# My new short stocky boer does!



## BOERKING (Jan 5, 2015)

Hey guys these does are around 5 or 6 months I think lol...
The middle doe isn't related she has some nubian in her. 
I got them off a breeder that I know. 

And these does caught my eyes first. I love how they are short and stocky also muscular. Is that a good trait?
They look small in pics but are a nice size

They are on 1LB of grain per doe a day. That's probably why there in this shape I guess? But they look nice what' do you guys think?
There sire is papered but I didn't bother with the papers. But thinking now maybe I should have lol oops


----------



## BOERKING (Jan 5, 2015)

Darn pics are flipped for some reason. I'll try and fix haha


----------



## LadySecret (Apr 20, 2013)

They look good to me! Might not be too late to get their papers. It never hurts to ask. Congrats!


----------



## ksalvagno (Oct 6, 2009)

They look good!


----------



## AintGotNoCreekRanch (Jan 1, 2014)

I want the black one!! I've always wanted a solid black doe.. But I don't think I will get one from this buck








❤Kayla❤


----------



## toth boer goats (Jul 20, 2008)

Nice does. No, nothing wrong with short and stocky, LOL.

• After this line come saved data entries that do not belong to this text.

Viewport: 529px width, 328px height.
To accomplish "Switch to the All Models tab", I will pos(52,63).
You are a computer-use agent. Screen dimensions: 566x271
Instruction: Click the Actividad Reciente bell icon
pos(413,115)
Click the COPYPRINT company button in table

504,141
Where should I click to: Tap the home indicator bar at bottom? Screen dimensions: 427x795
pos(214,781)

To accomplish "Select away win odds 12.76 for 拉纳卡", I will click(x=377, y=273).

If you want the papers ask the breeder. Of course, you may have to pay more.


----------



## BOERKING (Jan 5, 2015)

Yeah I will ask the breeder.

He has some amazing does. He probably has like 100 to choose from haha.
Hopefully I'm going back on Monday!


----------



## KW Farms (Jun 21, 2008)

They are cute!


----------



## Cedar Point Kikos (Oct 16, 2013)

Very nice! Love how short & stocky they are


----------



## minibarn (Jul 20, 2010)

Nice doelings!


----------



## BOERKING (Jan 5, 2015)

thanks! ive bought 2 more yesterday. ill post a few pics of them up!


----------



## BOERKING (Jan 5, 2015)

Hopefully they ain't flipped lol


----------



## LadySecret (Apr 20, 2013)

Beautiful goats! Congratulations on your new additions.


----------



## BOERKING (Jan 5, 2015)

Thanks I think I did well choosing them. 

I will try to get good individual pics. For my website


----------